O assunto do ano, sem dúvidas, é a questão do Irã em sua amplitude total (ou seja, a liberdade que todos temos em elucubrar sobre os dilemas de segurança do Irã, da região, necessidade ou não de ter um artefato nuclear) e a mais prática que é a que a relação do Brasil com Irã e sua conveniência ou não para a consecução dos objetivos nacionais, se isso serve ou não ao interesse nacional. Isso é um debate acadêmico, um debate de idéias que deve se dar livremente, com alguns parâmetros que obedeçam aos critérios da lógica e de decoro.

Mas, o tema dessa postagem não é esse. Nas ultimas semanas publiquei dois textos comentando escritos de outro autor (aqui e aqui) que haviam me chegado por e-mail (que não solicitei, e que aparentemente o autor leu as minhas restrições e retirou meu e-mail da lista). Nesses textos eu não nominei o autor, não por temer um embate aberto, mas por que minhas restrições ao que ele escrevia eram pontuais e minhas intenções com o texto não eram belicosas, mas sim de mostrar aos meus leitores que eles devem exercer sempre seu poder crítico, inclusive aqui, que não devem nunca abrir mão de pensar livremente, de procurar dados, de comprovar o que é escrito, de refletir sobre a lógica dos argumentos. Não quero e nem tenho seguidores cegos (graças a Deus!) quero ter (e oxalá tenha) leitores que me levem em conta na hora de formarem suas próprias opiniões.

E o autor que eu citei parece ter a mesma intenção, por isso mesmo em meus momentos mais críticos não fiz ilações sobre a natureza dele, sobre seu caráter ou honestidade, mesmo quando disse que ele escreve um panfleto ideológico, por que como escrevi no referido texto é um direito dele. E de fato em momento nenhum ele se arroga fazer ciência em seus textos, isto é, são peças opinativas, como as minhas aqui. (com algumas exceções de textos que têm o formalismo de pesquisa acadêmica).

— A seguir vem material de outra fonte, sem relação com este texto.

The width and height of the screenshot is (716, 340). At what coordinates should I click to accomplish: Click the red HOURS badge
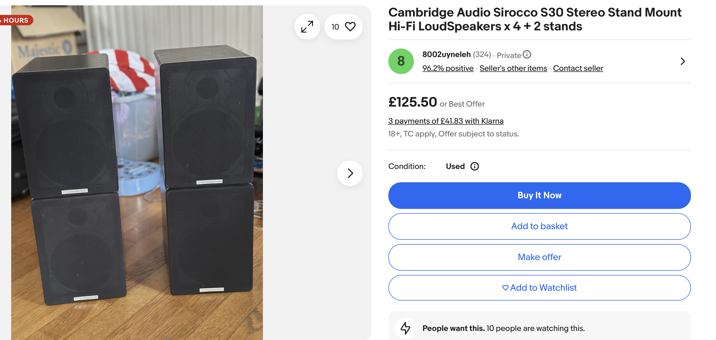[x=16, y=20]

Continuo acompanhando os escritos desse autor, que é colega de amigos meus em alguns sites especializados, não para ser um detrator ou me ocupar dele, mas sim por que é saudável se expor ao contraditório, é saudável para minhas capacidades de argumentação ler pontos de vista contrários aos meus. Mesmo por que não considero discordâncias intelectuais como coisas pessoais, quero dizer, não tomo a discordância como inimizade, como perseguição. Posso ter adversários, mas não os considero inimigos, a não ser que passem para argumentações ad homimen. Acho natural a discordância, por sinal, os melhores e mais apaixonados embates sobre relações internacionais que já tive foram com grandes amigos e no âmbito da minha antiga empresa a Exteriore Consultoria. E isso nunca passou para linha do pessoal. Por que uma coisa meus caros que não podemos perder é o decoro, temos que manter a compostura ainda mais quando em debates francos com pessoas inteligentes e honestas.

Escrevo isso, por que aqui nesse universo virtual (fóruns de debate, blogs, listas de discussão, comunidades em redes sociais e por ai vai) por vezes é fácil perder o decoro e partir para uma linha de discussão fraca de conteúdo e repleta de epítetos, de uma forma mais sucinta a discussão passa de objetiva para adjetiva.

Sou um debatedor bastante insistente e rigoroso com a linguagem e com o conteúdo, uso do escrutínio rigoroso e por vezes de linhas de argumentação que são agressivas, mas decorosas como a ironia (socrática) e o reductio ad absurdum que geram respostas emotivas, talvez por que muitos dos debatedores não têm preparo para debater, outros por que não conhecem técnicas de debate, ou estão acostumados a debater e “ganhar no grito”.

Não faltam os que consideram essa minha característica incisiva em debates como sendo arrogância ou um virtual desejo de ter sempre razão (como se alguém desejasse estar sempre errado), não raro fazem ilações sobre minha felicidade pessoal (baseados em minha aparência física, o que é francamente patético, isso sem contar os boçais que fazem outros tipos de ilações que nem menção merecem) ou sucesso profissional (por que às vezes não faço coro de suas ilusões utópicas quanto à carreira em relações internacionais).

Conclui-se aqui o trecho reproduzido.